Marketing budgets are often based on a channel-centric model, where marketing investments are allocated based on activities like PR, email, and events. This approach to budgets and metrics is dangerous because it perpetuates the myth that marketing activities equal value.

On the other hand, businesses- whether they are startups or established companies- normally set revenue and profit goals for each year. Then, they define the outcomes that will, when achieved, produce their targets. Outcomes clarify priorities. A business outcome might be: “Increase adoption rate of a product by X% in Y customers, resulting in X% more revenue and Z% more market share.”

To achieve business outcomes, different parts of an organization must work together. Continue with the example of the business outcome above: To achieve the specified adoption rate, R&D, Manufacturing, Sales, and Marketing would need to work together. The operational plans for these organizations should include performance targets that are related to the outcome. Marketing may choose to focus on the adoption rate of the product to achieve that target. This includes how many customers adopt the product and which ones will do so, as well as the cost and timeframe.

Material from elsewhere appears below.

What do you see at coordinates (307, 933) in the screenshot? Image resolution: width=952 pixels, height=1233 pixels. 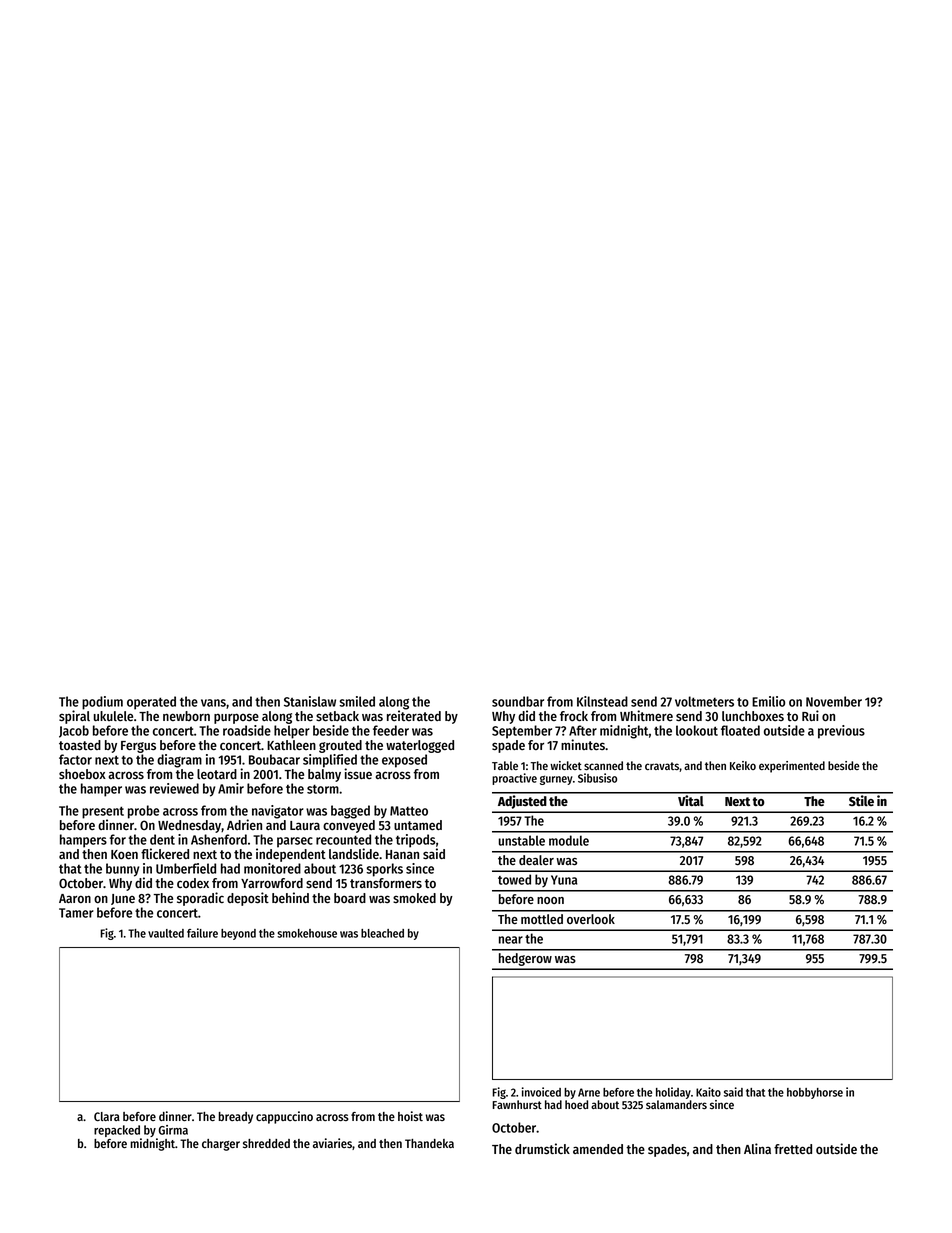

In order to make progress in measuring their value, marketers must adopt a metrics-based approach that is outcome-based. This allows Marketers the ability to link their measurement data with key business outcomes. The links between activities, outcomes, and metrics can be used to create a metrics chain. This allows Marketing to measure impact and value.

How to translate outcome-based metrics into a measure of marketing performance

Value reflects worth. Marketing activity is valuable, but it’s not enough to generate the results. You have to find a way to translate Marketing work into business value.

Businesses highly value all forms of value. Employee value is one example. Customer value is another. Supplier value, channel partner, alliance partner, manager, and societal values are other examples.

Marketing, i.e., marketing activity, should focus on creating value for customers, given that its purpose is to find, keep, and grow the value of the customer. Every marketing metric should positively impact customer value. To achieve that goal, you must know the following:

  • Value drivers that your organization can influence. A common value driver is market share.
  • How customer value is calculated. Customer lifetime value is one of the accepted methods for calculating customer values. CLV measures the value of a customer or customer segment to a company over their lifetime.
  • Current customer value
  • The desired value of the customer.
  • How will marketing’s contribution to customer value be measured? It is the most important step. You can choose to measure Marketing performance in the context of the business value once you have established the link between Marketing and your organization’s values, such as customer value.

Determining data requirements by defining performance measures as objective and value allows the organization to calibrate how success is measured. The performance metrics table can be a very useful tool in this process.

It is crucial to use outcome-based metrics to prove the value of marketing. These metrics are the key to changing the perception of marketing from a cost center to a value center.

Why is this change critical? Cost centers are constantly under pressure to reduce costs and maximize efficiency. They are, therefore, always challenged with the challenge of achieving more. Marketing leaders are constantly on the budget hot seat when Marketing is treated like a cost center. They have to keep their costs within budget or even below it.

Marketing should indeed be within budget. But is this the main conversation you want to have with your team? Won’t it be more productive to discuss why and how Marketing moves the needle in the business? It would. Make sure you have this discussion.

You can shift the focus of your conversation when you link your marketing metrics to business outcomes.